[SOLVED] Connect to machine on host's OpenVPN subnet from VirtualBox VM?

sundialsvcs · 01-17-2017, 05:29 PM

I have a [OS/X ...] host that's running OpenVPN and which is connected to a subnet that includes address 10.44.55.55.

I want the VM to be able to reach that subnet, too.

I've tried various things, including setting up a NAT virtual adapter. ("enp0s9")

I then tried, for example, sudo net route add -host 10.44.55.55 enp0s9, which by-the-way produces this:

Code:

Kernel IP routing table
Destination     Gateway         Genmask         Flags Metric Ref    Use Iface
default         192.168.1.1     0.0.0.0         UG    0      0        0 enp0s3
...
10.44.55.55     *               255.255.255.255 UH    0      0        0 enp0s9

... but still no joy: ping 10.44.55.55 from the guest produces no response.

I also tried it with a "Host-Only Adapter" ("enp0s8") but once again no joy.

What might I be doing wrong?

I would expect that, one way or the other, the traffic should emerge into the host's networking, with some valid return address, destined for 10.44.55.55, which I can ping successfully from the host's command line. I would intuitively expect that the traffic would know how to get there with no further configuration needed.

Ref: https://www.virtualbox.org/manual/ch06.html#network_nat

Quote:

A virtual machine with NAT enabled acts much like a real computer that connects to the Internet through a router. The "router", in this case, is the VirtualBox networking engine, which maps traffic from and to the virtual machine transparently. In VirtualBox this router is placed between each virtual machine and the host. This separation maximizes security since by default virtual machines cannot talk to each other.

[ ... ]

The network frames sent out by the guest operating system are received by VirtualBox's NAT engine, which extracts the TCP/IP data and resends it using the host operating system. To an application on the host, or to another computer on the same network as the host, it looks like the data was sent by the VirtualBox application on the host, using an IP address belonging to the host. VirtualBox listens for replies to the packages sent, and repacks and resends them to the guest machine on its private network.

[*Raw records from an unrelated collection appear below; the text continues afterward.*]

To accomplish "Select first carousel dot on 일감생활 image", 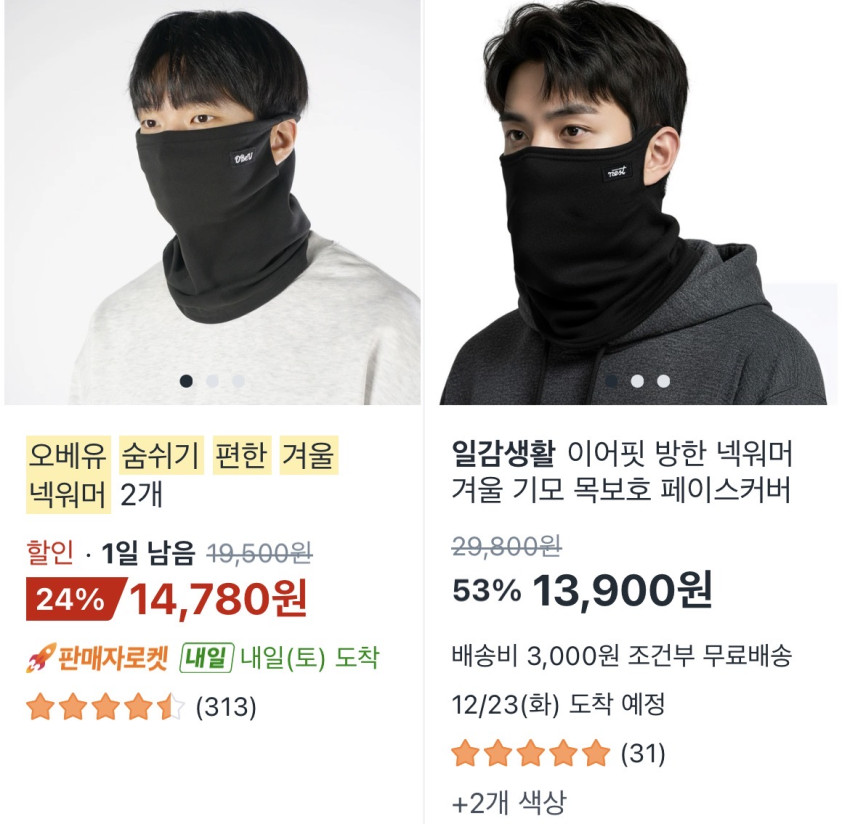I will coord(611,380).
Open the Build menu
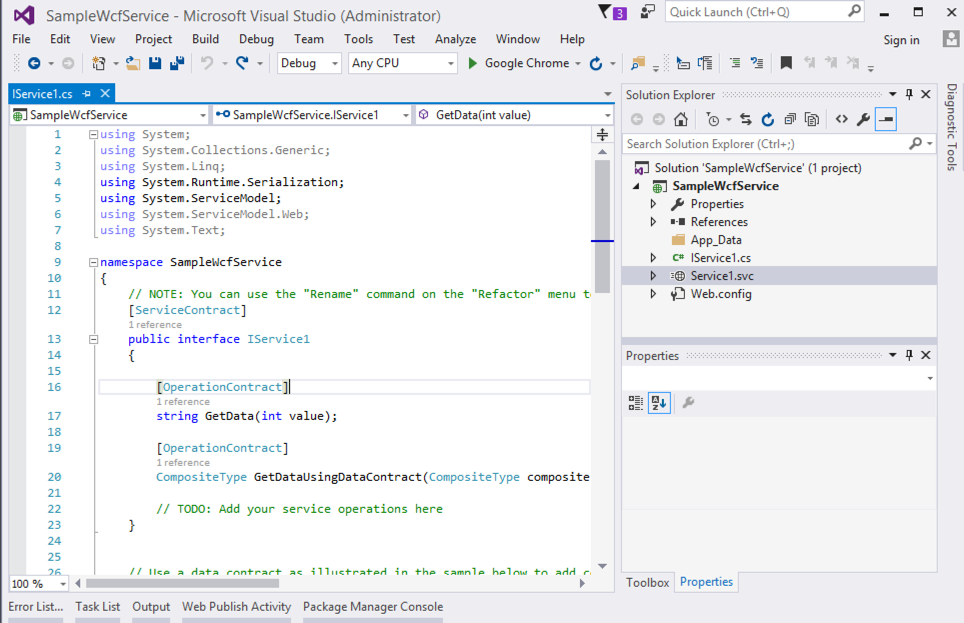Image resolution: width=964 pixels, height=623 pixels. click(x=205, y=39)
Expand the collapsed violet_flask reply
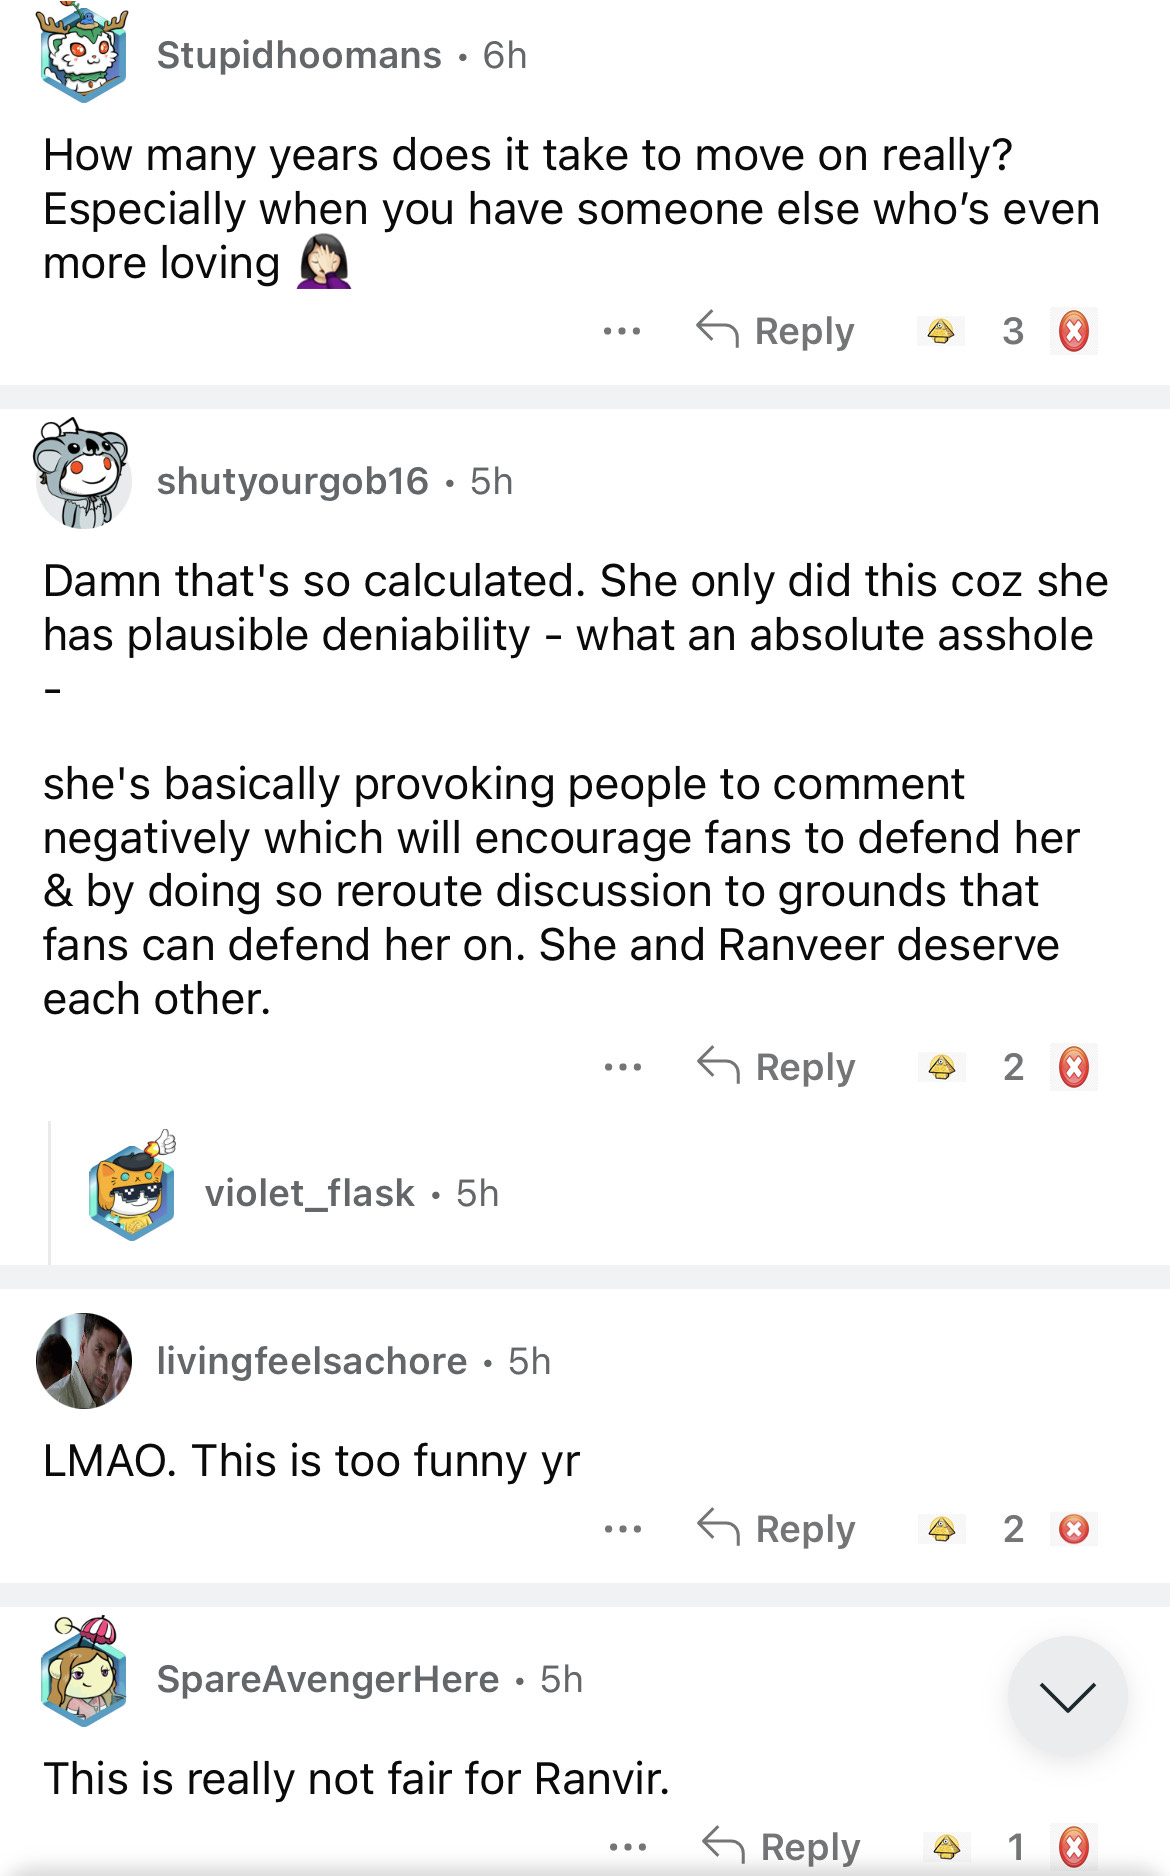The height and width of the screenshot is (1876, 1170). coord(600,1193)
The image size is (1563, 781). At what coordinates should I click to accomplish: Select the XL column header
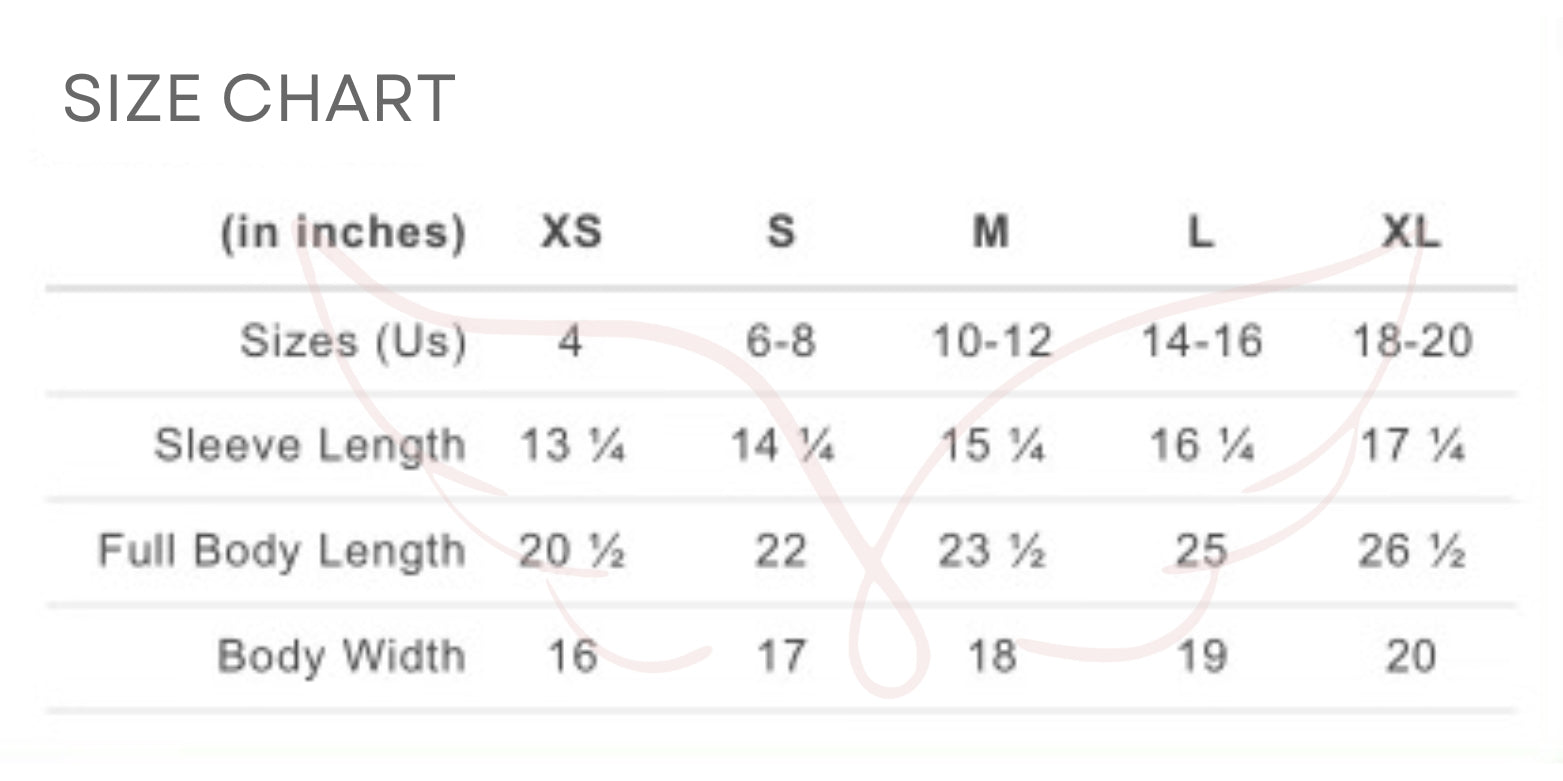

The bugaboo seems to be somewhere in "resends it using the host operating system." I would expect the packets, destined as they are for a VPN-connected subnet, to be routed to that subnet just as are pings originated on the host. If "the host" can ping that address, why don't packets coming out of the VM and "being resent using the host operating system" do the same thing?

Edit: Interestingly, traceroute 10.44.55.55 from the guest shows the packets being pitched to the Internet at large ... where of course they promptly disappear into the gloom since these are non-routable addresses. When the route command is added to send them to either the Host-Only Network or the NAT, there is no output whatsoever from traceroute.

sundialsvcs · 01-19-2017, 07:10 AM

Still no joy ...

After entering the command route add -host 10.44.55.55 gw 192.168.56.1 dev enp0s8 (this being the IP-address of the host on the Host-Only Network and the virtual adapter leading to it) ...

... tcpdump -nn icmp on the host shows the ping Request packets emerging from the Host-Only Network at its IP address: 192.168.56.101 > 10.44.55.55.

... but nothing is received on the remote side if the ping is made from the virtual machine.

If the ping is made from the host, it works as expected.

I still don't understand why a packet produced by the virtual machine and routed to an address which the host knows how to reach does not get there, when sent to the host-side address as a gateway.

sundialsvcs · 06-07-2017, 11:33 AM

Well, the solution turned out to be much simpler than I thought. The adapter-type should be NAT, not Bridged Networking.

"Bridged Networking" literally communicates with the host adapter directly, bypassing the usual host stack.

When set to "NAT," and when the OpenVPN tunnel is up, addresses on the other side of the tunnel can be pinged from the host.

This lets the VM reach out to the OpenVPN-connected remotes, but it of course does not let those remotes reach in to the VM. (Neither can the host "ping" that interface.) The connection is one-way outward-only but now it can see virtual interfaces such as utunX on the host.